Der Trugschluss liegt darin, dass Agilität nicht behauptet, diese Dinge nicht mehr zu brauchen. Viel mehr sind Prozesse und Planungen nun anpassbar, können proaktiv gestaltet werden, damit schnell auf neue Situationen reagiert werden kann. Die „unbekannte Unbekannte“ bereitet keine Angst mehr, sondern man begrüßt sie.

Verzicht ist nicht die Lösung

Um bei Scrum zu bleiben: Ich bewege mich innerhalb des Rahmens und passe beispielsweise meine Retrospektiven oder mein Planning so an wie es mich weiterbringt.
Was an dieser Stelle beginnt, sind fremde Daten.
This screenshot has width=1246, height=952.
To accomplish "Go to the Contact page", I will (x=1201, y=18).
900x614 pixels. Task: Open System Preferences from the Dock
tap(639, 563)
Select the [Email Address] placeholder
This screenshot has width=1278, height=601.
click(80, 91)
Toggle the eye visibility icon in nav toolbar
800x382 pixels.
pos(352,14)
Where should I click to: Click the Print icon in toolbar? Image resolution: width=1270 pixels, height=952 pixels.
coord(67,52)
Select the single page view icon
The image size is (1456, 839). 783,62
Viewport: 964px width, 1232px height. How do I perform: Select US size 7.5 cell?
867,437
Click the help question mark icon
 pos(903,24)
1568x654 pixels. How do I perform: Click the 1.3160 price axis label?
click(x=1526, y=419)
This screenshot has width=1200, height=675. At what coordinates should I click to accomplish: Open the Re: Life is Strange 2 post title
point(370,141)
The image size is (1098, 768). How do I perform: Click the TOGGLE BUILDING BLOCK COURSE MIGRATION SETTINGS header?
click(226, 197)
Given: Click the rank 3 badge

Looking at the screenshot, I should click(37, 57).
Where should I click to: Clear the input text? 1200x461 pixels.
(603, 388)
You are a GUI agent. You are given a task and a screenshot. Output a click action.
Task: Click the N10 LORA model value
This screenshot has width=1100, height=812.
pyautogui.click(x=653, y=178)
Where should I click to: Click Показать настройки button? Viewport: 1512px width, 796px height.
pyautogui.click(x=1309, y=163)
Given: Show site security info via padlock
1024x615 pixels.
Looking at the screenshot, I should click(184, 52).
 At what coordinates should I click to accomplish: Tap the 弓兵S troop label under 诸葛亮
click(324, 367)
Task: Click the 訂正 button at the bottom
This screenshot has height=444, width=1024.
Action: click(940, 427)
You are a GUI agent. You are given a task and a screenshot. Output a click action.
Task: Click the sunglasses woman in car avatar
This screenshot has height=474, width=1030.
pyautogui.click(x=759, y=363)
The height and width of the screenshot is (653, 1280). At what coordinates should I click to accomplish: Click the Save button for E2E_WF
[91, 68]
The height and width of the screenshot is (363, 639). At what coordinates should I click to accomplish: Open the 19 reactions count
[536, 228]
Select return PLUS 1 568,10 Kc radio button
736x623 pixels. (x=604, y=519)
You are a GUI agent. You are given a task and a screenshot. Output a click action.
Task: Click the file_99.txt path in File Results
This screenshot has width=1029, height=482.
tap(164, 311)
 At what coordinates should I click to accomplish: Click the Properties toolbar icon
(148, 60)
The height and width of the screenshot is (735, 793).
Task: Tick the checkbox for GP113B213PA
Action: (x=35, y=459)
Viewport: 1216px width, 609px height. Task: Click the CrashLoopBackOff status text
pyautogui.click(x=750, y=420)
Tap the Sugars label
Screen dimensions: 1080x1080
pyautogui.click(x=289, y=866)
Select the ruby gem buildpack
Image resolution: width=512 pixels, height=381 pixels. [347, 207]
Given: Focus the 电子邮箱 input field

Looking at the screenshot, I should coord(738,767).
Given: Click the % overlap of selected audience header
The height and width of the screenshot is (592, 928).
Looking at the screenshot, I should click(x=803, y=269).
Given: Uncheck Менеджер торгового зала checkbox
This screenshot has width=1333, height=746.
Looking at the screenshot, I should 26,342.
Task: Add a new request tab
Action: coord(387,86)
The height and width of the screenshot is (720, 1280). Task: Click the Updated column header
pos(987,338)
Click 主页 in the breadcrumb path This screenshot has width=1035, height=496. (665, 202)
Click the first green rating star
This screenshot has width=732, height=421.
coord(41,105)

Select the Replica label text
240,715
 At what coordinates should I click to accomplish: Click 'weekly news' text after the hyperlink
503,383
Aber ich verzichte nicht darauf. 

Prozesse bleiben also wichtig, ebenso wie Planung. Was sich verändert, ist die Fixierung darauf. Das agile Manifest sagt „Individuen und Interaktionen mehr als Prozesse und Werkzeuge“ und nicht „keine Prozesse und Werkzeuge“ mehr.

Scrum, was sich als Rahmenwerk der empirischen Prozesskontrolle bedient, macht Vorgaben und das ist gut so. Diese groben Vorgaben einzuhalten und kein ScrumBut zu praktizieren, ist, was ich unter Agilität verstehe.